Hay varios altavoces enormes colgando de las barandillas y la música,
literalmente, rebota entre el techo y las paredes provocando una euforia brutal
en los corredores. Lástima que las piernas no puedan responder a ese estímulo,
no hay fuerzas. Vuelvo a pensar en que, otros años, al paso por ese punto
todavía tenía fuerzas. Echo de menos mi estado de forma de entonces. A la
salida de los túneles me topo de bruces con la cruda realidad: llevo 29
kilómetros, los 9 últimos sufriendo, he parado a caminar tres veces, me duele
la rodilla y la ampolla del pie está creciendo. Desecho la posibilidad de
acabar la carrera, ha sido una locura transitoria.
El
paso por la Alameda es especialmente duro. Necesito volver a parar a caminar y
está repleto de gente. Esta carrera está dejando mi orgullo atlético hecho unos
zorros. Llegamos a la rotonda del Parotet y giramos hacia la Avenida de
Baleares. Esto no es lo que yo tenía previsto, pensaba que íbamos a pasar más
cerca de la meta y empiezo a dudar en el lugar adecuado para abandonar. Al
fondo intuyo que la carrera gira a la izquierda, alejándose de la meta, por lo
que no puedo retrasar más lo inevitable.
En
ese momento vislumbro, frente a mí, el chándal verde de mi club y sobre él una
cara conocida. Carlos observa la carrera junto a su familia. Su primera
reacción es lanzarme un grito de ánimo pero al verme llegar junto a él creo que
comprende de golpe la situación. Le cuento mis dolores y mi decisión de
salirme. En alguna ocasión finjo tocarme la rodilla porque no quiero que vea
que estoy a punto de echarme a llorar por la frustración. El me echa una mano
sobre el hombro sin importarle que vaya chorreando sudor y me anima. Finalmente
salgo del trazado de la carrera y me acompañan un trozo hacía la meta. Cuando
nos despedimos Carlos me abraza para darme ánimos y yo tengo que volver a
ocultar mi cara porque, ahora sí, estoy a punto de ponerme a llorar a lágrima
viva.
Llego
caminando hasta la parte de atrás de la meta del Maratón. Ya son bastantes los
corredores que han acabado y están recogiendo sus bolsas. Yo, evidentemente, no
he cruzado la meta así que para recoger mi bolsa debo acceder por la salida
habilitada para los corredores que se encuentra vigilada. Me toca explicarle al
vigilante que me he retirado y necesito recoger mis pertenencias. Verbalizar mi
situación ante un extraño no es, precisamente, la mejor parte de la mañana.
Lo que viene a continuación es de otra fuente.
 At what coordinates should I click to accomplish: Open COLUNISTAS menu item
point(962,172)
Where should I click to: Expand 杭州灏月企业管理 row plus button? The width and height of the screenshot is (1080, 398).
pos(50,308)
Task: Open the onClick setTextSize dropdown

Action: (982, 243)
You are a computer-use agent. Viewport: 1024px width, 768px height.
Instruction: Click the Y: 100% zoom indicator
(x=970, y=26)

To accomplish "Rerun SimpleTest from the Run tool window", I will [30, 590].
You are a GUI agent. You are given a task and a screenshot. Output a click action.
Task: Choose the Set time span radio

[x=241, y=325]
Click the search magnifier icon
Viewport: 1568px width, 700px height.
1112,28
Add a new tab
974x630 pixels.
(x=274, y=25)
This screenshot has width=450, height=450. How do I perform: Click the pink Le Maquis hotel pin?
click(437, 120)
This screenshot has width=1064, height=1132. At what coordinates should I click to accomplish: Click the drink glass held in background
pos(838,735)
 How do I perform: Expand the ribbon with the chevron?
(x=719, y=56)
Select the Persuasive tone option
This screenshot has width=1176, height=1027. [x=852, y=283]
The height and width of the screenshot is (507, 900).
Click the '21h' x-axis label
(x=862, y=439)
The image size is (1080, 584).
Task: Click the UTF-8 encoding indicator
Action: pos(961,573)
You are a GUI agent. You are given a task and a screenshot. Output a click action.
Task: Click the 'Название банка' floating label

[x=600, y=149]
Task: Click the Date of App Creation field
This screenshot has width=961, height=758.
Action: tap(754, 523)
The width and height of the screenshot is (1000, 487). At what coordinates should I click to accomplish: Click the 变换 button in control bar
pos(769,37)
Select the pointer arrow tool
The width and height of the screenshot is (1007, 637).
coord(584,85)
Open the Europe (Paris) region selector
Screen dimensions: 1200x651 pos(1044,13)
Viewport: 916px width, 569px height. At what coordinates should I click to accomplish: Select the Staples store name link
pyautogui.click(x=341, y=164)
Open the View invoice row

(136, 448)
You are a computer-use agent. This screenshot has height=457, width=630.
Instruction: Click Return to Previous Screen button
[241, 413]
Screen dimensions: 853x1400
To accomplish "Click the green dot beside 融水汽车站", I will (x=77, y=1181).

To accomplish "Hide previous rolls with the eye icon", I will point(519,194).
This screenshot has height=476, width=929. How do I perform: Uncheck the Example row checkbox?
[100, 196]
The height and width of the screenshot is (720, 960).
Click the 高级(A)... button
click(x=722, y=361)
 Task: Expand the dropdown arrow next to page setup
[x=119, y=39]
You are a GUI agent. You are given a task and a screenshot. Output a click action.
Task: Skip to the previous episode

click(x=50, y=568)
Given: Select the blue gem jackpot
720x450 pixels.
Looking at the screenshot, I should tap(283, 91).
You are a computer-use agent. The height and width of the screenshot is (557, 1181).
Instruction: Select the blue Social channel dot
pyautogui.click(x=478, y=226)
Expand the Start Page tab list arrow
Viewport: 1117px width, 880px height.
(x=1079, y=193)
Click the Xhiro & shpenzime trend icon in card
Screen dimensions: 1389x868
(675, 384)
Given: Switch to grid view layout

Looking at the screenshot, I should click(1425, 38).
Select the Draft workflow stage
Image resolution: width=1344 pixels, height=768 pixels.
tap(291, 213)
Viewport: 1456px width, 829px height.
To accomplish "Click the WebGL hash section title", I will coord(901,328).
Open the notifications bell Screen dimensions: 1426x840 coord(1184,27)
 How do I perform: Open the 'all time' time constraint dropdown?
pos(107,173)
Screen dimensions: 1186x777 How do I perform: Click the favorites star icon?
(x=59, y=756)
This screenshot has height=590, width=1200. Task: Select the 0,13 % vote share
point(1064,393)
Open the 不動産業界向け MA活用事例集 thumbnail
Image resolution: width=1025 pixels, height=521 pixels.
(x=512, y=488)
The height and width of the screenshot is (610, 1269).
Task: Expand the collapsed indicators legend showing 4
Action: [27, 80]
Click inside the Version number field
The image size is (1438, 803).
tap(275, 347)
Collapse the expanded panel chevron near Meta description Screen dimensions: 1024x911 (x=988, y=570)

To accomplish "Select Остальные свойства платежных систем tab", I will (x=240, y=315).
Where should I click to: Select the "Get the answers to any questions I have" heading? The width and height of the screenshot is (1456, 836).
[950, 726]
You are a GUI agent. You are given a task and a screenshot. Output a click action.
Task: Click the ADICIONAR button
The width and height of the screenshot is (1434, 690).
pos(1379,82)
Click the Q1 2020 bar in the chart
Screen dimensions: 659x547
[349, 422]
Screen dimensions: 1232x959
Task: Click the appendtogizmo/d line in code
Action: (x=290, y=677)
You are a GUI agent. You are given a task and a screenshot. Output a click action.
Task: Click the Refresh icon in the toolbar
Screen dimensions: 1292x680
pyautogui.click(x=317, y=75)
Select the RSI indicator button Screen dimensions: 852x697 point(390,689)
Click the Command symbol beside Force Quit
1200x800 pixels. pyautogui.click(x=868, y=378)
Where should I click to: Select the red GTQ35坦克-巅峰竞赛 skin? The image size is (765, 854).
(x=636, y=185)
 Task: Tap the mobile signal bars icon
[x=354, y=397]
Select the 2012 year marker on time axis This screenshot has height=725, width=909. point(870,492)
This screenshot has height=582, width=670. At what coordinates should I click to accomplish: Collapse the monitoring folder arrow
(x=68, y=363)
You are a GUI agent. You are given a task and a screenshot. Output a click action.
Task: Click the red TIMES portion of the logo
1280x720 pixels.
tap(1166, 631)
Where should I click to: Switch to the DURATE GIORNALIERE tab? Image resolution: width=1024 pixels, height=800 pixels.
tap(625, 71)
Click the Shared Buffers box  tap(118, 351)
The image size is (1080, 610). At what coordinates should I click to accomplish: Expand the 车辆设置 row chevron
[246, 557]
Me deja pasar,
me acerco a una de las chicas que vigilan las bolsas de los corredores y le
pido la mía. En cuanto me la dan salgo en busca de mi coche. Ahora no tengo
ganas de encontrarme con nadie.
El
Maratón no es una ciencia compleja. En esta carrera vales lo que has entrenado,
ni más ni menos, y yo no he entrenado lo suficiente. En ocasiones ni siquiera
un buen entrenamiento te asegura una buena carrera porque son otros muchos los
factores que pueden influir. Me planté en la línea de salida con una
preparación escasa y el General Maratón me dio un revolcón y me puso en mi
sitio, independientemente de las lesiones que arrastraba. He entrenado este
Maratón en cinco o seis ciudades diferentes de otras tantas provincias debido a
los viajes que me obliga a hacer mi trabajo. He corrido a altas horas de la
noche y a primerísima hora de la mañana. Y no importa. El Maratón quiere un
mínimo de Kilómetros de preparación y no te los va a convalidar por un número
inferior por mucho que te haya costado reunirlo. Ahora lo sé. En cierto modo
siempre lo he sabido.
Pero
volveré. Más pronto que tarde volveré a verme en la línea de salida de un
Maratón, espero que con los deberes hechos, y me quitaré la espina que se me ha
quedado clavada en esta ocasión. Y me sabrá a gloria.